The agency has introduced new financing frameworks and targeted guarantees for mechanization, input supply, irrigation, and export-oriented agribusinesses. It is also working with non-interest banks and global partners to expand access to affordable, sustainable credit.
Promise Rekindled
Under the Olayemi Cardoso-led Central Bank of Nigeria, NIRSAL’s founding vision is reawakening. One year after its new board’s inauguration, the agency’s operations are aligning with broader efforts to make agricultural financing profitable and sustainable.
In the first three quarters of 2025 alone, NIRSAL facilitated over ₦70 billion in commercial financing for the agricultural value chain—its strongest annual performance since inception. That figure represents nearly a quarter of the total financing it has enabled since establishment, underscoring the impact of its ongoing transformation.
This revival comes as bank lending to agriculture rebounds from 4.82 percent of total credit in 2024 to 5.33 percent by mid-2025. Newly licensed banks are now leveraging NIRSAL’s risk-management tools, with two of them accounting for a significant share of its 2025 portfolio—an indication that confidence in agricultural lending is returning, anchored on structure rather than subsidies.
Rebuilding Confidence, Scaling Strategically
NIRSAL’s renewed direction aligns seamlessly with President Bola Tinubu’s market-driven economic vision. As the Central Bank phases out direct intervention programmes, NIRSAL has emerged as a key ecosystem enabler linking banks, agribusinesses, and government in long-term, commercially viable partnerships.
Its blended-finance model bridges public policy objectives with private sector profitability. At the core of this resurgence is NIRSAL’s integrated value chain approach—identifying opportunities, structuring deals, offering technical support, and sharing risk with partner banks.
By applying data-driven risk management and building the capacity of lenders and borrowers, NIRSAL is showing that agriculture can be truly bankable.
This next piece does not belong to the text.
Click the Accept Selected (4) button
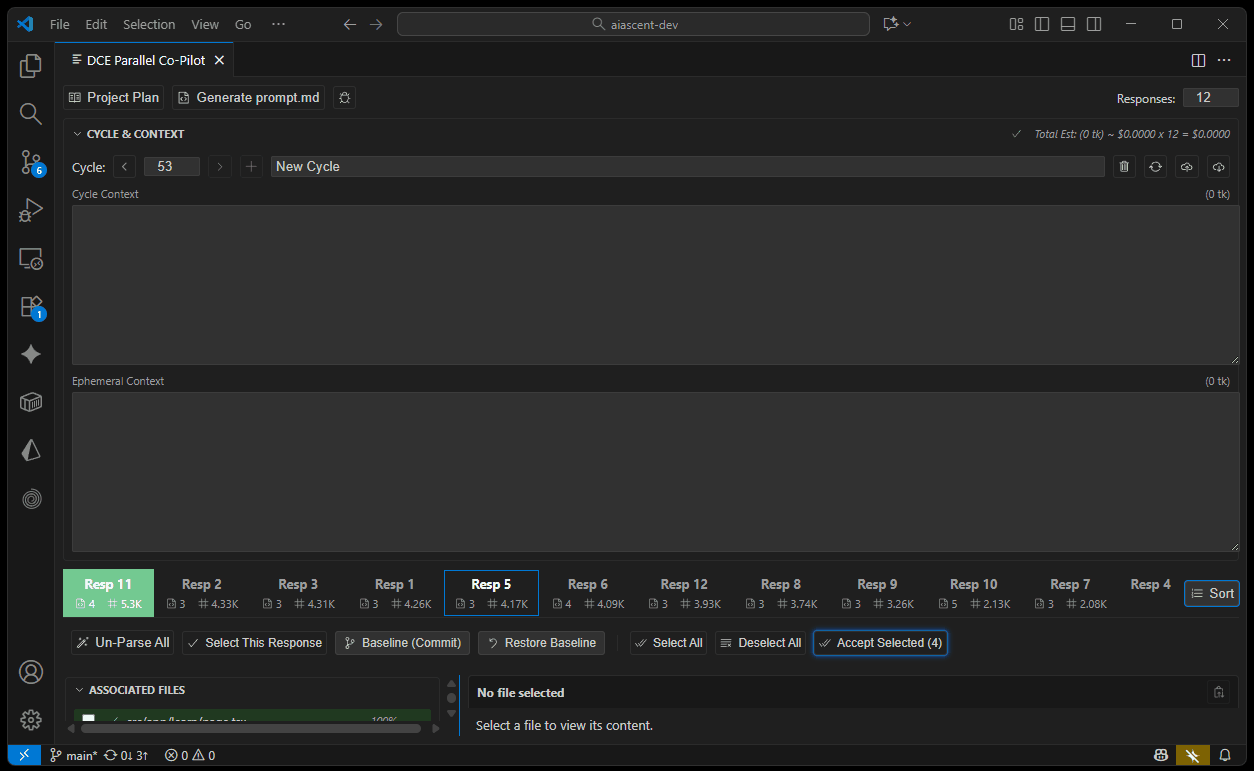The height and width of the screenshot is (771, 1254). coord(880,643)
In 2025 alone, more than 1,100 bank staff have been trained under its agricultural lending framework, while 450 value-chain actors received training in feedlot management, commodity export, and climate finance—laying the groundwork for sector-wide transformation.
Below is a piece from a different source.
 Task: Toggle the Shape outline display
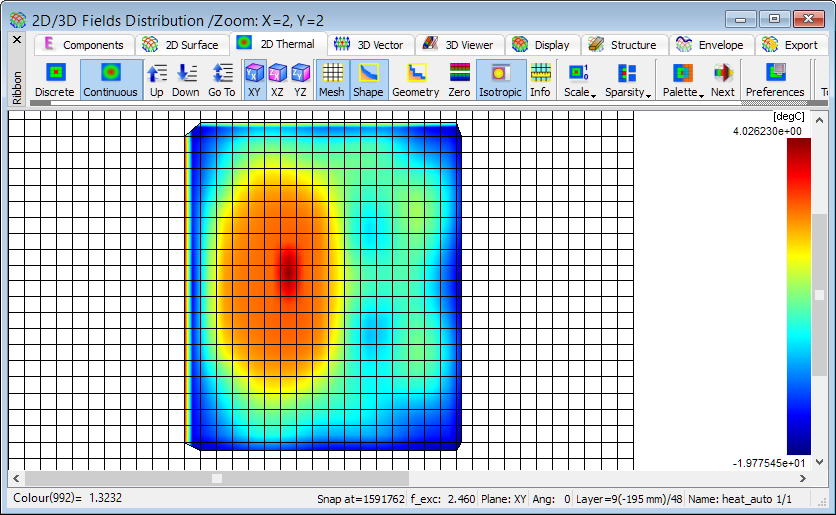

Digital and Green Frontiers
Looking ahead, NIRSAL’s agenda is becoming more digital and climate-smart. The upcoming NIRSAL Landbank Portal will connect researchers, financiers, and agribusinesses through a data-driven platform for opportunity mapping and investment planning.
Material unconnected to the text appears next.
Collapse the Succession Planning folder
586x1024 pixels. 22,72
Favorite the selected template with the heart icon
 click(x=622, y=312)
In addition, a new partnership with the Rural Electrification Agency (REA) aims to deliver off-grid power to agro-production and processing clusters—boosting productivity and climate resilience in rural economies.
As global financing shifts toward sustainability, NIRSAL’s pursuit of climate finance positions Nigeria to attract new streams of concessional capital for agricultural development. Combined with a steady flow of commercial financing, this could fast-track Nigeria’s food security goals and its ambition of becoming a $1 trillion economy.
Journey Ahead
For NIRSAL, 2025 marks a defining year—not just of recovery, but of renewed purpose. Its strongest performance on record reflects a shift from fragmented interventions to focused, scalable partnerships with measurable impact.
In Kano and Adamawa States, NIRSAL is already coordinating dry-season production of sunflower and rice by linking seed, fertilizer, and mechanization providers with ready offtakes—placing smallholder farmers at the centre of shared prosperity.
To sustain this momentum, NIRSAL must deepen transparency, strengthen partnerships, and maintain lender confidence—critical elements for expanding agricultural finance in Nigeria.
If the nation truly seeks to feed its people, boost exports, and build shared prosperity on its journey to a $1 trillion economy, then NIRSAL’s renewed model—anchored on data, discipline, scale, and de-risking—is not just relevant. It is indispensable.